Arbitration

Disputes arising between credit card issuers and customers, or with clients holding merchant accounts, may be settled through a streamlined mediation process known as arbitration. A neutral third-party arbitrator is hired to hear arguments and consider evidence from both sides, and issue a decision that is binding on all parties. Similar to a court judgment, the decision of an arbitrator can be used as legal authority to request garnishment or levies to pay past-due balances, or file liens on property to satisfy monetary claims.

Credit card processing is often subject to errors, delays or misunderstandings between the issuers and the merchants who rely on credit cards for a good percentage of their business. By arbitrating disputes, customers, issuers and merchants save the considerable time and complications of going through a civil process, such as a small claims lawsuit. The savings involved in arbitration has convinced many credit card issuers to insert language in their customer and merchant agreements requiring the process if any claim or dispute arises.

In recent years credit card issuers have turned to the American Arbitration Association and JAMS, formerly Judicial Arbitration and Mediation Services, to handle arbitration cases. These two groups are seen as generally more consumer friendly than other firms that may require a “loser” in the case to pay the various fees attached to the arbitration process. These include filing fees, hearing fees, and fees charged by attorney-representatives.

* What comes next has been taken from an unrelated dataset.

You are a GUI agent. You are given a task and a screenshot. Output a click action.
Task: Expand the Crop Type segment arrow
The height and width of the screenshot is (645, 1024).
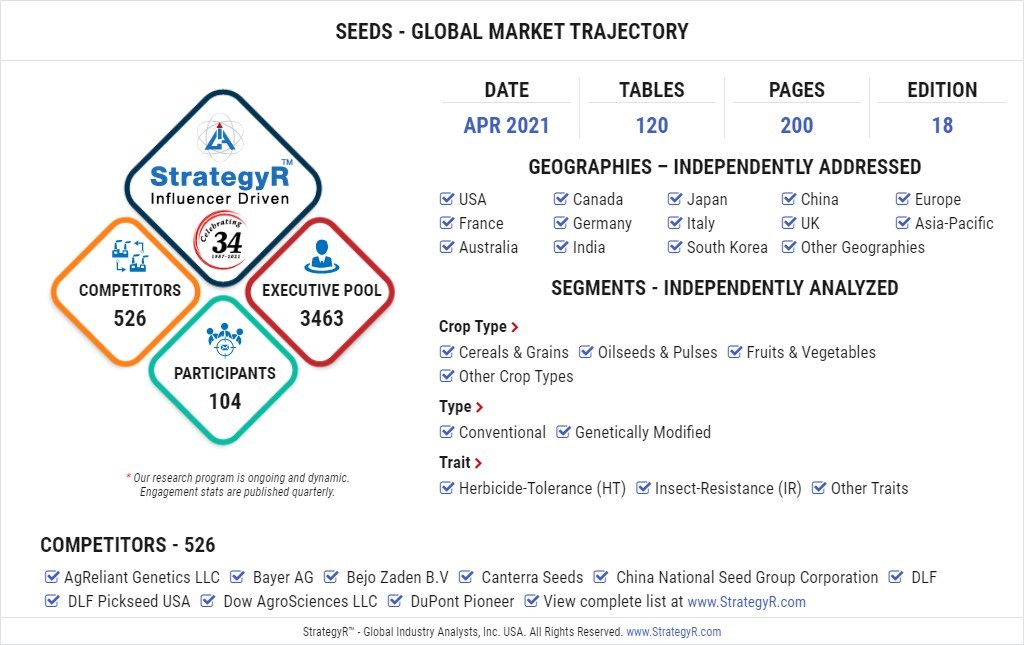[515, 327]
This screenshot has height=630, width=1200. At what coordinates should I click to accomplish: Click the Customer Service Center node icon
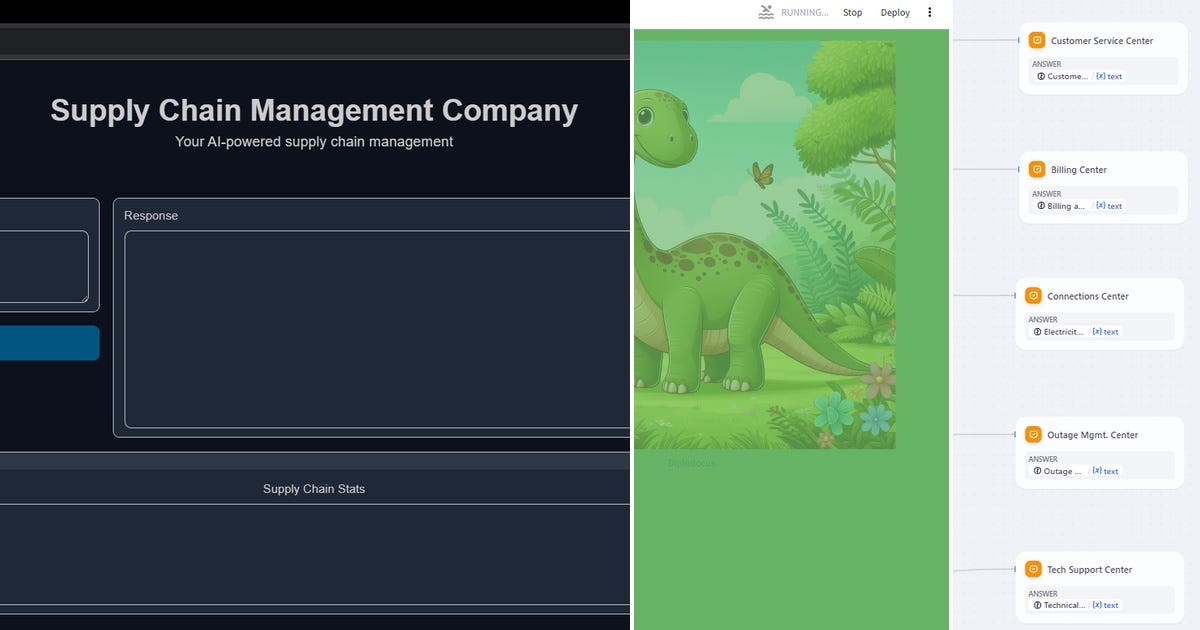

A credit card issuer may allow exceptions to the requirement that parties to a dispute must accept the decision of an arbitrator. Customer or merchant accounts that are in default or in the collections process, for example, may still be the subject of a civil court action. In addition, disputes over amounts within the small-claims limit in the customer or merchant’s jurisdiction may also avoid arbitration–since the fees and time involved may be comparable to those of a civil court.

The roster of companies that require arbitration is subject to change. While Chase and Bank of America once required it, they later dropped the requirement; other issuers have added “opt-out” provisions if the customer or merchant requests the waiving of the requirement after opening a new account. An issuer may also require arbitration from cardholders but not from merchant accounts, or vice versa. It’s wise to examine an agreement with the credit card issuer to verify the current standing of the company with regard to arbitration.